Text size

The settlers' large demonstration in Jerusalem last week, like the statements made and written by their leaders over the weekend, are evidence of severe ideological distress: They have no argument with which to convince Israeli society to continue to pay the cost stemming from their insistence on living in the heart of the Palestinian population, aside from their faith in divine promise, coupled with the premise that Arab undertakings must not be trusted.

Gone are the claims in all seriousness that the settlement establishment deep in the West Bank and Gaza Strip add to Israel's security. The assumption that the settlement enterprise has the power to realize the aspiration for a Greater Israel has also faded into thin air. Israeli society, for the most part, yearns for peace and accepts the expected establishment of a Palestinian state and a withdrawal (at least in part) from the territories. The way of the left is winning, though the left isn't reaping the credit for the success.

The hard core of the settlers (the minority among them) refuses to face up to reality. The reasoning voiced by its spokesmen in the wake of the Aqaba summit was simply laborious repetition of jaded arguments: The concessions (those announced till now) that the government is willing to make are evidence of weak resolve; the government is not allowing the Israel Defense Forces to win and to deal a final deathblow to Palestinian terror; if Israel were under a different leadership, it would drum up determined public resistance to the Palestinian demands and U.S. pressure; the Palestinians, no matter who, are not worthy of trust, as they proved in the way they implemented the Oslo Accords.

These same charges were aimed at all the prime ministers - from Yitzhak Rabin and through to Ehud Barak, from Benjamin Netanyahu and through to Ariel Sharon - and they make no distinction between the elements of the Palestinian leadership, between Yasser Arafat and Mahmoud Abbas, between Sheikh Ahmed Yassin and Sari Nusseibeh.

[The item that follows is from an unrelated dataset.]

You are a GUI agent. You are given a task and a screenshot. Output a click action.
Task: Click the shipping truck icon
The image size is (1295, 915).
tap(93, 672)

And the settlers have no sense of the foolishness of their opposition to the political initiatives that strive to bring an end to the conflict, or of the chasm between their positions and the changing circumstances that are shaping a new reality.

The settlers refuse to face the fact that the pressing need to achieve a peace agreement stems from the ever-advancing demographic clock, whose hands are ticking forward with frightening speed to a time at which the State of Israel will lose the reason for its Zionist existence, or its democratic image. They refuse to recognize that the terror cannot be eradicated by force because it rises out of a breeding ground that encompasses the entire Palestinian population and feeds on a legitimate aspiration for national independence. They disregard the cancerous effect the occupation has on the entire fabric of Israeli life.

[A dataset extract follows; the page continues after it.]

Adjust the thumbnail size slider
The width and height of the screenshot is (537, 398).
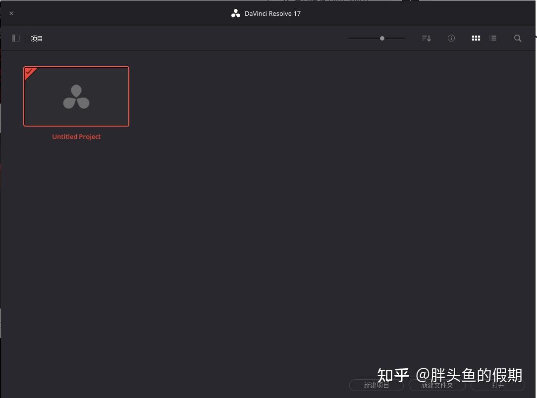382,38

When Sharon corrects himself and instead of "an end to the occupation," he says that Israel doesn't want to govern "a disputed" territory, he exposes the wide breach in the settlement enterprise, for which he did so much to get started.

When a territory is "disputed," the country in control of it does not have the legal right to do with it and in it as the country pleases. When a state acts in violation of the law (from an international point of view), it opens the gate to outlaw activity within the disputed territory. The settlement enterprise as a whole is considered illegal in the eyes of the international community, just as "the illegal outposts" are not in keeping with Israeli law.

The settlement enterprise is increasingly losing its legitimacy not only among world public opinion, but also within Israel, too. A society is defined, among other ways, by those on its margins: They allow the society to congregate around a common denominator and create a divide between itself and anyone who holds radical positions.

The settlers, who were once (at least in the eyes of part of the public) beheld as pioneers and the fulfillers of dreams, and earned widespread solidarity due to the manner in which they coped with Palestinian terror, are today seen more and more as nothing but deep trouble. They are being perceived more and more as the principal Israeli element, if not the only one, that is preventing the advent of peace. They need to ask themselves who, albeit the world of difference between them, on the Palestinian side is fulfilling this negative role.